Quantitative analysis Peak broadening and height reduction introduce bias in calibration curves
High-resolution work Resolution matters (vibronic structure, closely-spaced peaks) and moving average's blurring is unacceptable
Publication-quality figures Moving average can leave visible artifacts (slight stair-stepping effects)
Advantages and limitations
Advantages
✅ Extremely simple Easy to understand and implement
✅ Very fast Minimal computational cost
✅ No parameters beyond window size Just choose w and you're done
✅ Predictable behavior Always smooths, never does anything surprising
Limitations
❌ Reduces peak heights Averaging pulls sharp peaks down toward their neighbors
❌ Broadens features Peaks get wider, closely-spaced features may merge
❌ Equal weighting All neighbors are treated equally, even those far from the center point
❌ Not optimal for most applications Other methods (Savitzky-Golay, Whittaker) preserve features better
Practical tips
Window size selection:
- No single "best" window - it depends on noise level, feature width, and data resolution
- Start small (w = 5) and increase until noise is acceptable while features remain sharp
- More data points generally allows larger windows, but always check visually
- Always use odd numbers for symmetry
- Consistency is key: same window for all samples in a study
Quality control:
- Always plot before and after smoothing
- Check residuals (original - smoothed) for structured patterns
- If residuals show peak shapes, you're over-smoothing
Computational efficiency:
- NumPy's
convolveis highly optimized - For many spectra, vectorize the operation instead of looping
- Moving average is fast enough that optimization usually isn't needed
Next steps
Moving average teaches the fundamental concepts of smoothing: noise reduction vs. feature preservation, window size tradeoffs, and edge effects.

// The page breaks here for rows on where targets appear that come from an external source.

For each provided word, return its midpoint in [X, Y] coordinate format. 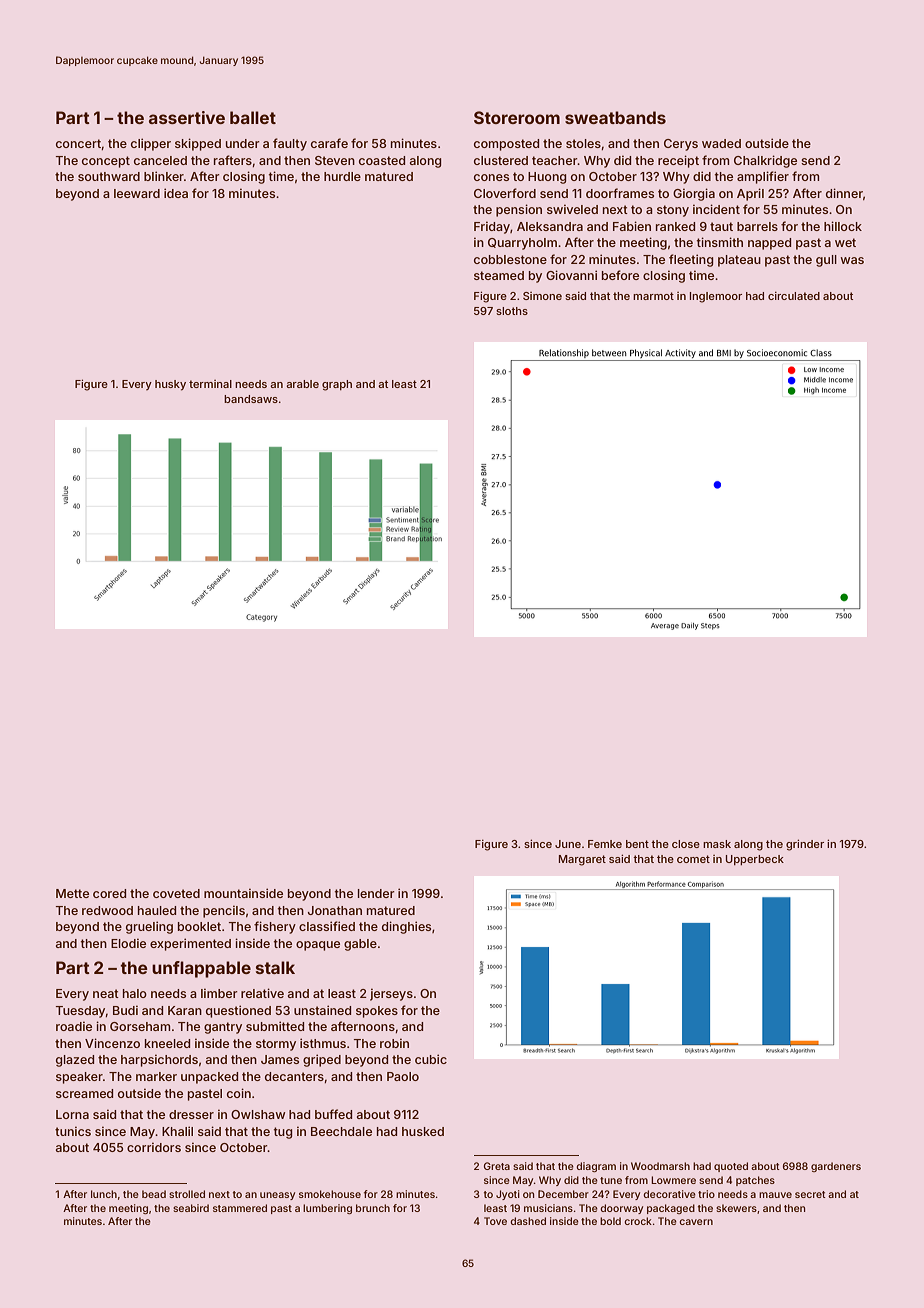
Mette [72, 893]
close [686, 844]
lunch [104, 1194]
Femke [605, 844]
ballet [253, 117]
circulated [794, 296]
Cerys [681, 145]
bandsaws [251, 399]
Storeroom [517, 117]
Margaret [582, 860]
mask [717, 844]
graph [337, 385]
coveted [176, 893]
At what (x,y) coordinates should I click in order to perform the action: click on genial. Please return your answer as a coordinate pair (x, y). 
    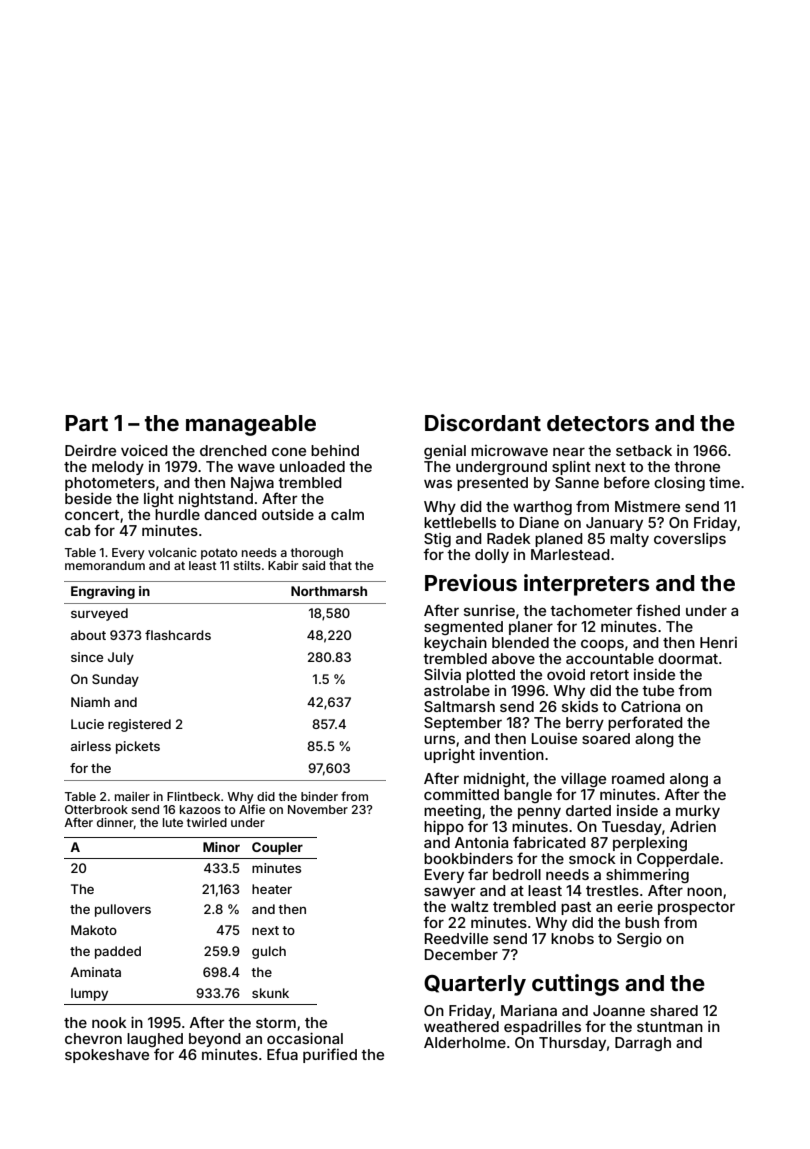
    Looking at the image, I should click on (445, 451).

These principles apply to all smoothing methods.
For most serious spectroscopic work, consider these more advanced methods:
-
Savitzky-Golay smoothing - Fits local polynomials instead of averaging. Much better peak preservation. The most common choice for Raman and IR spectroscopy.
-
Whittaker smoothing - Optimization-based approach that balances smoothness against data fidelity. Excellent general-purpose method.
-
Gaussian smoothing - Weighted averaging where close neighbors matter more than distant ones. Smoother than moving average with similar simplicity.
Moving average is the simplest smoothing method, making it perfect for quick exploratory analysis and teaching. But for quantitative work or publication-quality results, the more sophisticated methods above are usually worth the extra complexity.